### What you are asked to do
Every line of the material is to be transcribed verbatim, with images omitted.

### Material for this task
#####
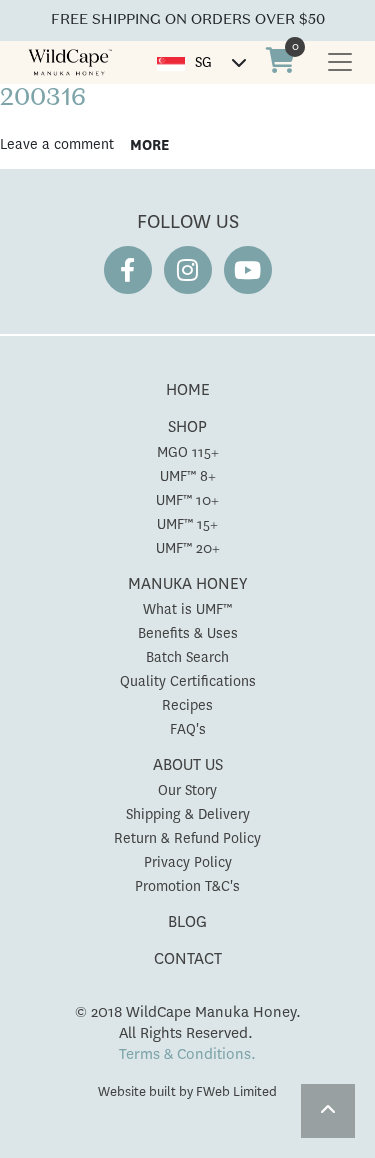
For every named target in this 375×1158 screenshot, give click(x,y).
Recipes (187, 705)
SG (203, 62)
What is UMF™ (187, 609)
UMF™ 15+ (187, 524)
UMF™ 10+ (187, 500)
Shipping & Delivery (188, 814)
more (149, 145)
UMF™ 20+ (188, 548)
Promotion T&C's (187, 886)
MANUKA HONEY (187, 583)
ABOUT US (188, 764)
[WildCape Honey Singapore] (70, 62)
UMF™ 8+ (188, 476)
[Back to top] (328, 1111)
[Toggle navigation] (340, 62)
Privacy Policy (188, 862)
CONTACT (188, 958)
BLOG (187, 921)
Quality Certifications (188, 681)
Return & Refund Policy (187, 838)
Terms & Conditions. (187, 1054)
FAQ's (188, 729)
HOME (188, 389)
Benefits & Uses (188, 633)
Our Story (187, 790)
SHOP (187, 426)
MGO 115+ (188, 452)
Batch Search (187, 657)
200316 (43, 98)
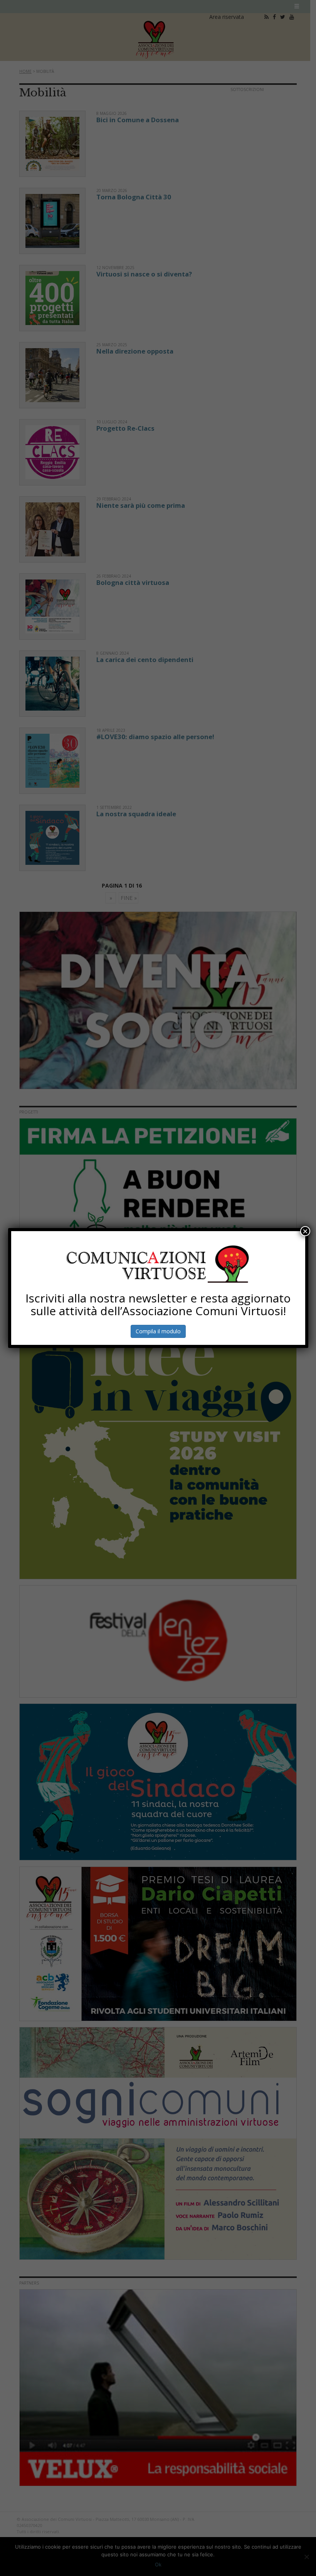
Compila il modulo (158, 1331)
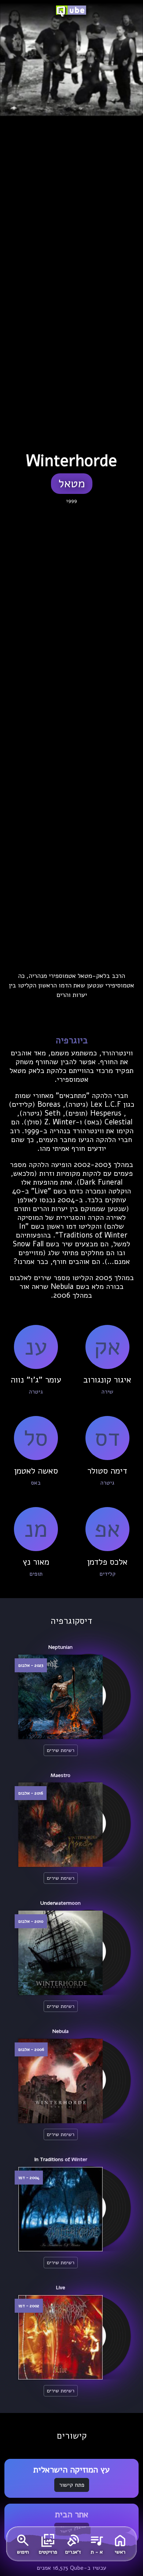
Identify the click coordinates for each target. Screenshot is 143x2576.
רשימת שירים (60, 1750)
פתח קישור (71, 2485)
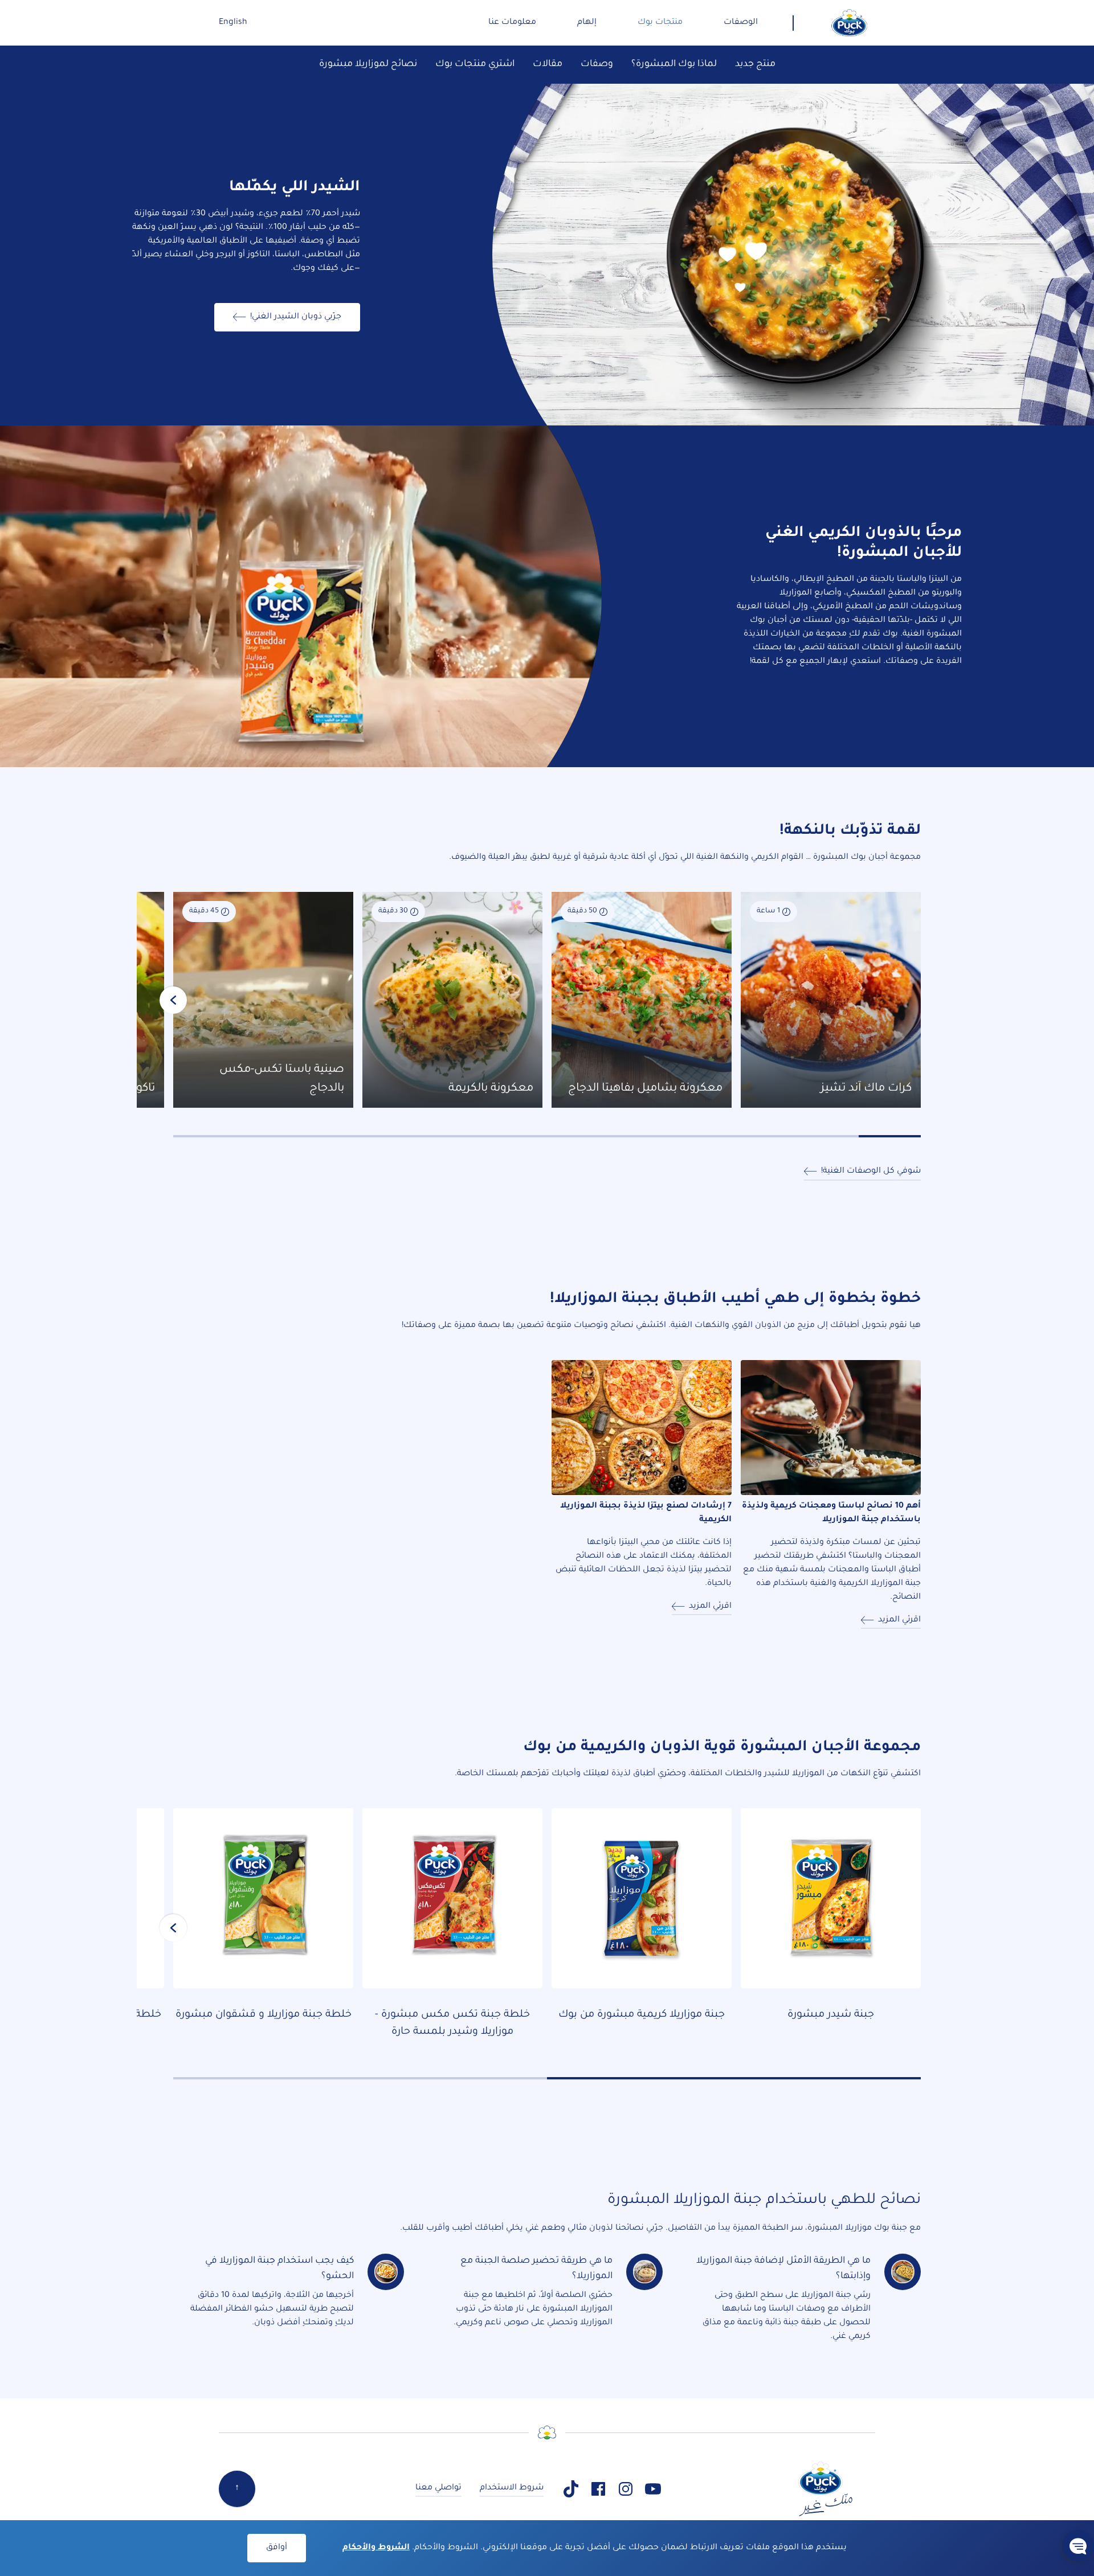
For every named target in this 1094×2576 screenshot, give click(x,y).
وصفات (597, 64)
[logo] (849, 22)
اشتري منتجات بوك (475, 64)
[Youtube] (653, 2489)
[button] (1078, 2546)
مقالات (547, 64)
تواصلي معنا (438, 2488)
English (233, 22)
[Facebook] (598, 2489)
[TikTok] (571, 2489)
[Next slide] (173, 1000)
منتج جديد (755, 64)
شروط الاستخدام (512, 2488)
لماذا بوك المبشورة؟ (674, 64)
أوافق (276, 2548)
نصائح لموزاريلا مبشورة (368, 64)
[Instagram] (626, 2489)
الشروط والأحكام (376, 2548)
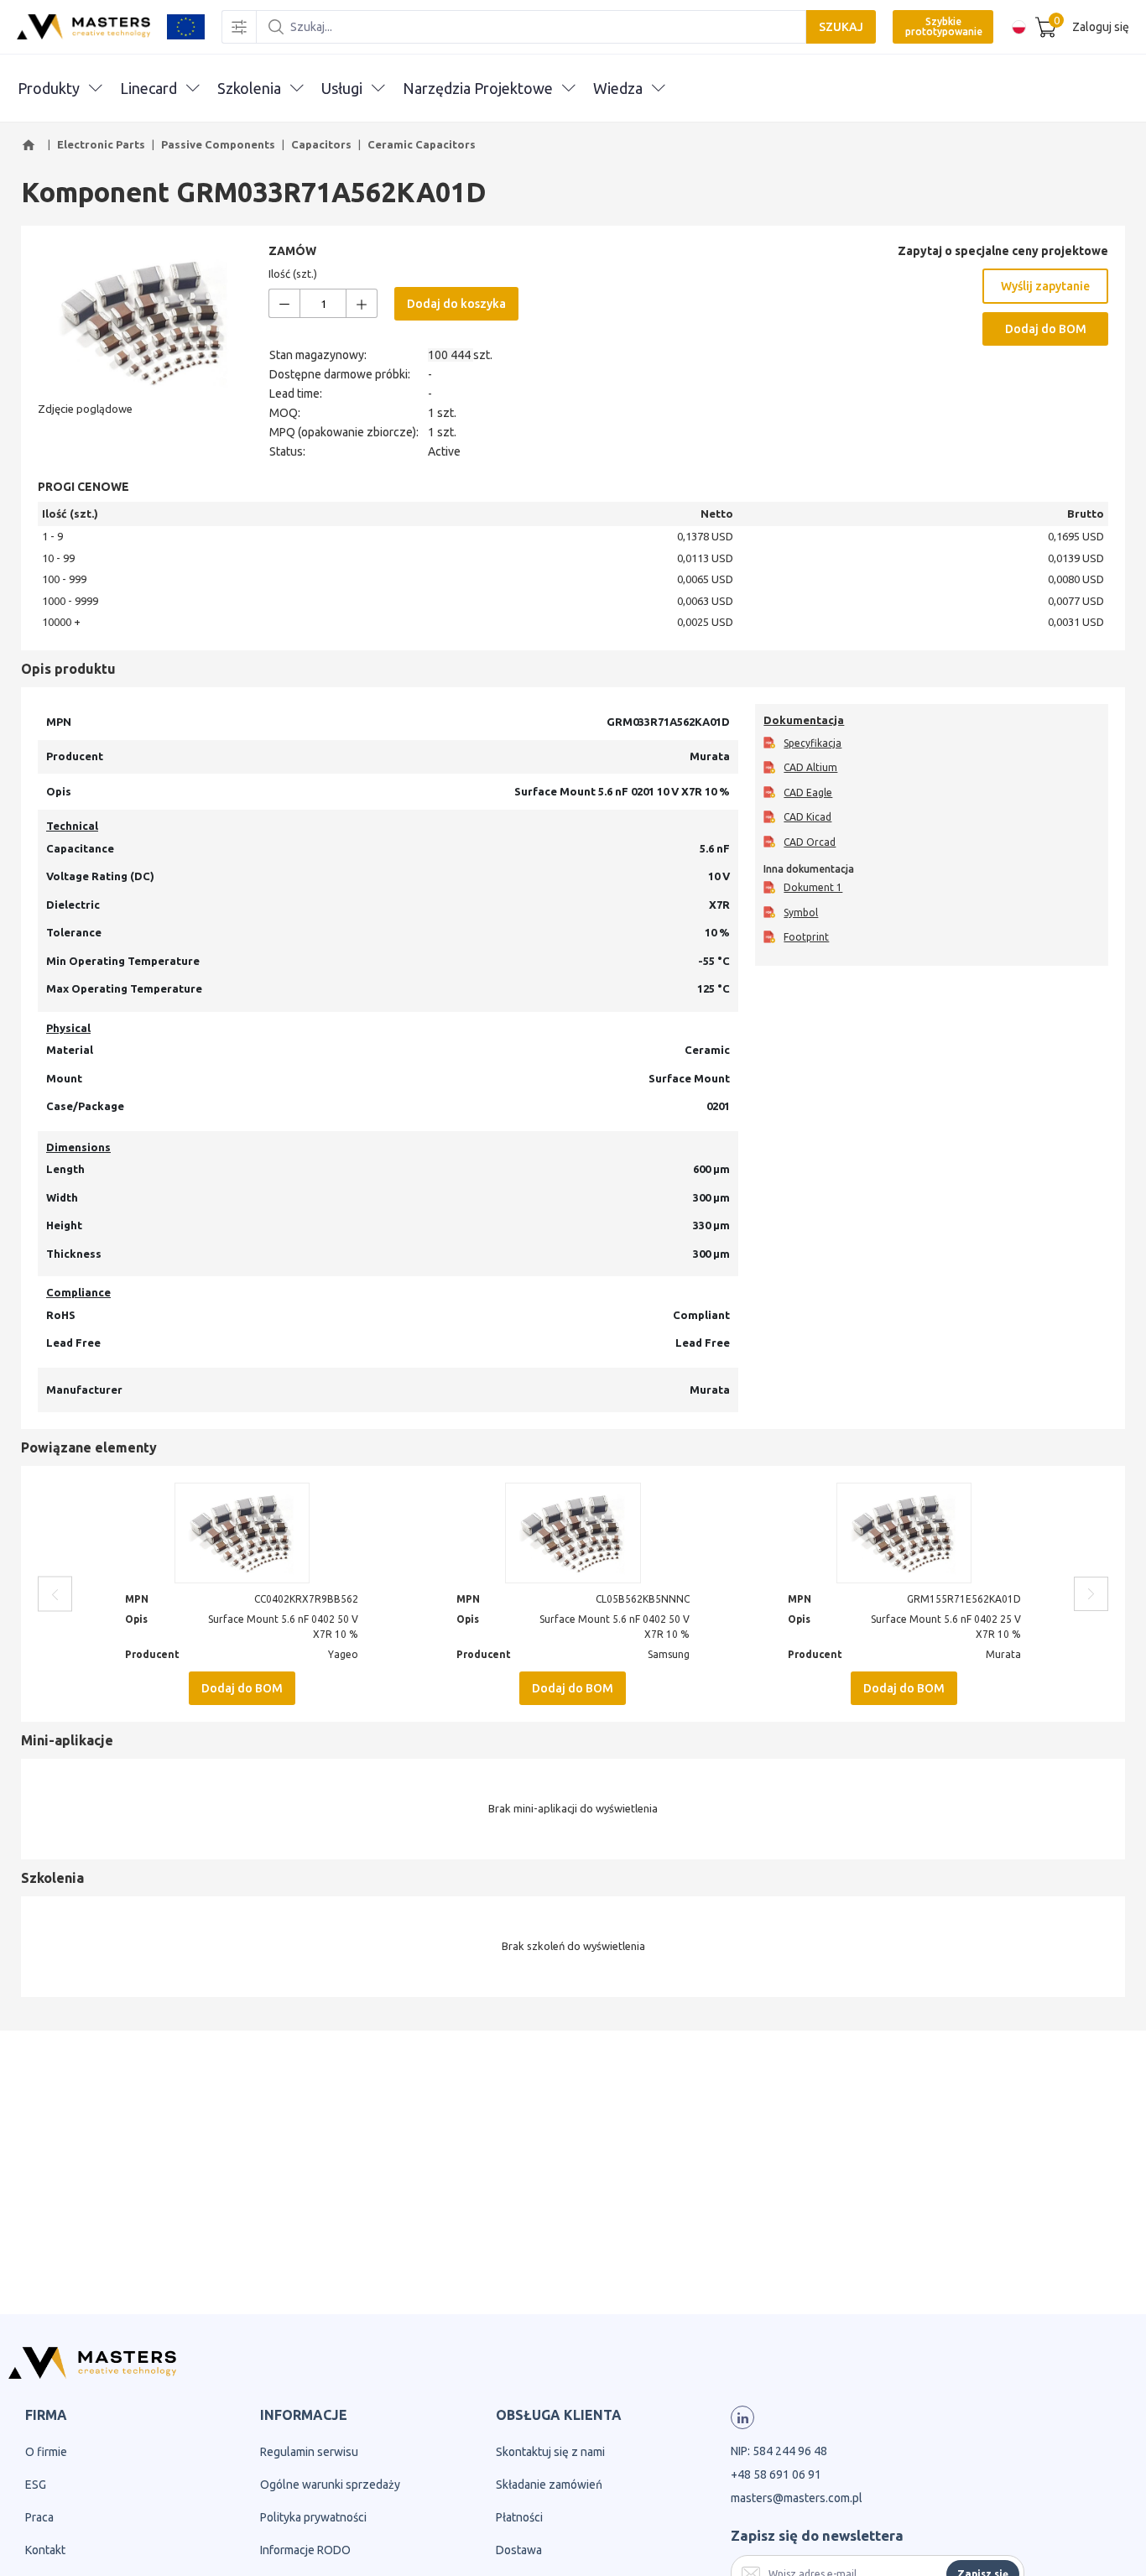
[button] (31, 145)
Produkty (49, 88)
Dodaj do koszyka (456, 303)
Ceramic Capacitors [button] (421, 144)
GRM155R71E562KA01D (964, 1598)
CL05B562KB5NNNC (643, 1598)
#####
### Finished task
For every named target in this 375×1158 screenshot, give click(x,y).
Recipes (187, 705)
SG (203, 62)
What is UMF™ (187, 609)
UMF™ 15+ (187, 524)
UMF™ 10+ (187, 500)
Shipping & Delivery (188, 814)
more (149, 145)
UMF™ 20+ (188, 548)
Promotion T&C's (187, 886)
MANUKA HONEY (187, 583)
ABOUT US (188, 764)
[WildCape Honey Singapore] (70, 62)
UMF™ 8+ (188, 476)
[Back to top] (328, 1111)
[Toggle navigation] (340, 62)
Privacy Policy (188, 862)
CONTACT (188, 958)
BLOG (187, 921)
Quality Certifications (188, 681)
Return & Refund Policy (187, 838)
Terms & Conditions. (187, 1054)
FAQ's (188, 729)
HOME (188, 389)
Benefits & Uses (188, 633)
Our Story (187, 790)
SHOP (187, 426)
MGO 115+ (188, 452)
Batch Search (187, 657)
200316 (43, 98)
Compila il modulo (158, 1331)
Identify the click coordinates for each target. Screenshot is 143x2576.
רשימת שירים (60, 1750)
פתח קישור (71, 2485)
For every named target in this 1094×2576 screenshot, give click(x,y).
وصفات (597, 64)
[logo] (849, 22)
اشتري منتجات بوك (475, 64)
[Youtube] (653, 2489)
[button] (1078, 2546)
مقالات (547, 64)
تواصلي معنا (438, 2488)
English (233, 22)
[Facebook] (598, 2489)
[TikTok] (571, 2489)
[Next slide] (173, 1000)
منتج جديد (755, 64)
شروط الاستخدام (512, 2488)
لماذا بوك المبشورة؟ (674, 64)
أوافق (276, 2548)
نصائح لموزاريلا مبشورة (368, 64)
[Instagram] (626, 2489)
الشروط والأحكام (376, 2548)
[button] (31, 145)
Produkty (49, 88)
Dodaj do koszyka (456, 303)
Ceramic Capacitors [button] (421, 144)
GRM155R71E562KA01D (964, 1598)
CL05B562KB5NNNC (643, 1598)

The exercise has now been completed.